Si prosegue con movimenti immaginati, per continuare con esercizi che utilizzano gli specchi (Mirror Therapy). Il risultato finale di questo tipo di intervento è una parziale desensibilizzazione dei movimenti dolorosi.

A questo punto si può cominciare con l’attività muscolare vera e propria.

Anche in questo caso il concetto è quello dell’aumento graduale dell’intensità (Graded Activity).

Si può partire con una contrazione muscolare isometrica per passare ad una co-contrazione isometrica di più muscoli.

Sempre seguendo un metodo graduale, si comincia con un movimento singolo con escursione articolare minima e con molte facilitazioni e feedback da parte del fisioterapista, per aumentare lentamente l’intensità aumentando l’escursione o diminuendo le facilitazioni esterne, o tutte e due.

Naturalmente il grado di intensità iniziale degli esercizi va valutato caso per caso.

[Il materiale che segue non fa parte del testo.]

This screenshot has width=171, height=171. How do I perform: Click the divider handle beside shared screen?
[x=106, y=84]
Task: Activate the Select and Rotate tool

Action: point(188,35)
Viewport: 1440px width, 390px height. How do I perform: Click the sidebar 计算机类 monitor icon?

Non è detto che sia necessario iniziare per forza dall’immagine motoria. Alcuni pazienti possono essere sensibilizzati solo per un movimento specifico, o per un’attività specifica. Per cui anche il loro percorso sarà indirizzato alla desensibilizzazione di quel movimento o di quell’attività. In questi casi la strategia più indicata è una esposizione graduale (Graded Exposure) all’attività. Il concetto di esposizione graduale è preso in prestito dalle terapie cognitive comportamentali, che hanno l’obiettivo di abituare il paziente a situazioni che causano disagio (stress o paura) esponendolo gradualmente a queste situazioni.

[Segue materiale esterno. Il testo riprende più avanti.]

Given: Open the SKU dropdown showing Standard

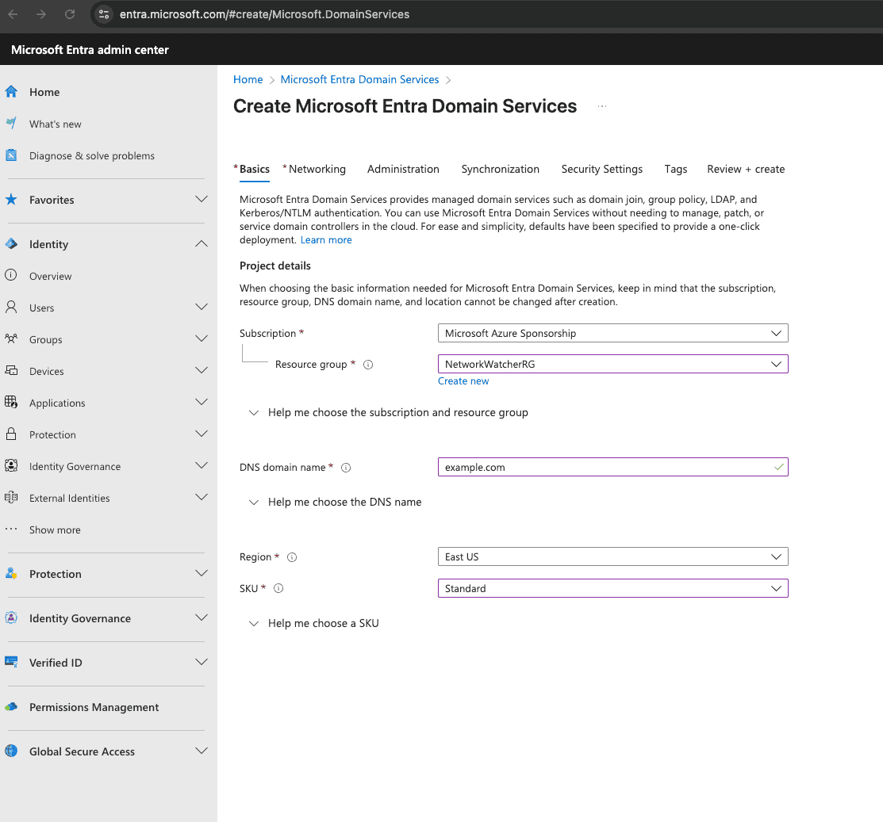Looking at the screenshot, I should click(x=612, y=589).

Per esempio, se il paziente non si flette perché ha paura di sentire male (e anche perché le persone intorno a lui, compreso il personale sanitario, rinforzano questa paura ripetendogli che se si flette l’ernia uscirà di nuovo), si potrebbe cominciare con piccole flessioni lombari, inizialmente passive (effettuate dal fisioterapista), poi attive con l’assistenza del fisioterapista, e poi attive ma in assenza di gravità (paziente di fianco), per poi passare alla flessione lombare con facilitazioni e piccolo “range of motion”, per passare a quelle con meno facilitazione aumentando il range. Il risultato finale sarà che quell’attività risulterà meno minacciosa e il paziente riprenderà a svolgerla senza avvertire un aumento del dolore.

L’aumento graduale delle attività può essere misurato con il numero crescente di ripetizioni (da 20, a 25, a 30 ripetizioni, ecc), oppure con un aumento del tempo durante il quale vengono svolte.

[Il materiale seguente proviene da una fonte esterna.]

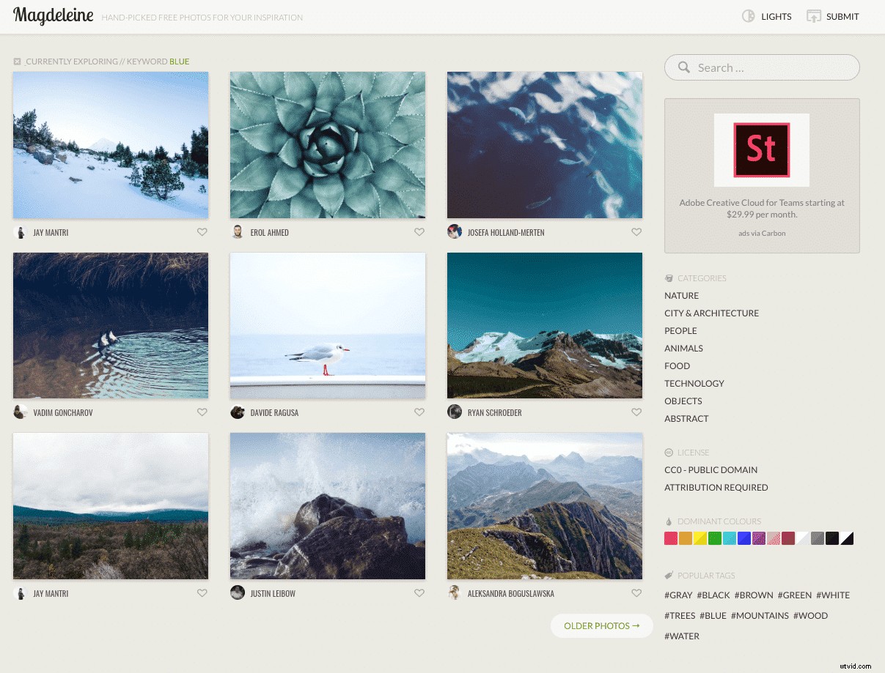
Task: Filter photos by the blue colour swatch
Action: pos(744,538)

Oppure possono essere anche di tipo decrescente: ad esempio, il numero di ore che il paziente porta il busto in una giornata da diminuire nel tempo, oppure la diminuzione dell’utilizzo di altri ausili (stampelle, deambulatori ecc).

L’orizzonte, la meta finale di questi esercizi e di questo processo di re-training, sono quelle attività scelte nelle prime sedute.

Come dicevamo prima, è utile avere sempre a portata di mano gli obiettivi concordati nelle prime sedute, poiché si possono affrontare con essi anche i momenti di panico in cui il dolore divampa.

Con quegli obiettivi si riporta l’attenzione del paziente sul percorso svolto e sui progressi fatti. Se il paziente si lamenta di un dolore che dopo 30 minuti di passeggiata diventa insopportabile, dobbiamo fargli notare che il mese prima si lamentava del fatto che il dolore, dopo 10 minuti, diventava talmente forte che doveva smettere di passeggiare, e che il suo obiettivo è quello di poter fare almeno un’ora di cammino. Dobbiamo rinforzare sempre la visione positiva: “siamo partiti da questo, siamo arrivati a questo, dobbiamo arrivare a questo, ci rimane ancora questo pezzo di strada”.

Il percorso del paziente con dolore persistente verso il riappropriarsi di una vita libera dal dolore è simile alla fatica che si prova durante un’escursione impegnativa verso una vetta in montagna. Se non si conosce il percorso, se non si hanno guide, se si è da soli, ignari di quando la salita finirà, senza possibilità di conoscere né vedere la vetta da raggiungere, il percorso può diventare un inferno, la fatica insopportabile e il desiderio di mollare prendere il sopravvento.

Al contrario, sapere e conoscere il percorso che si va ad affrontare, sapere quando finirà la salita impegnativa, sapere esattamente quanto è distante la vetta e che qualsiasi cosa succeda ci sono delle guide o dei compagni di cordata che sostengono e aiutano, permette di affrontare il percorso con più coraggio, sentendo meno la fatica e magari anche apprezzando il panorama.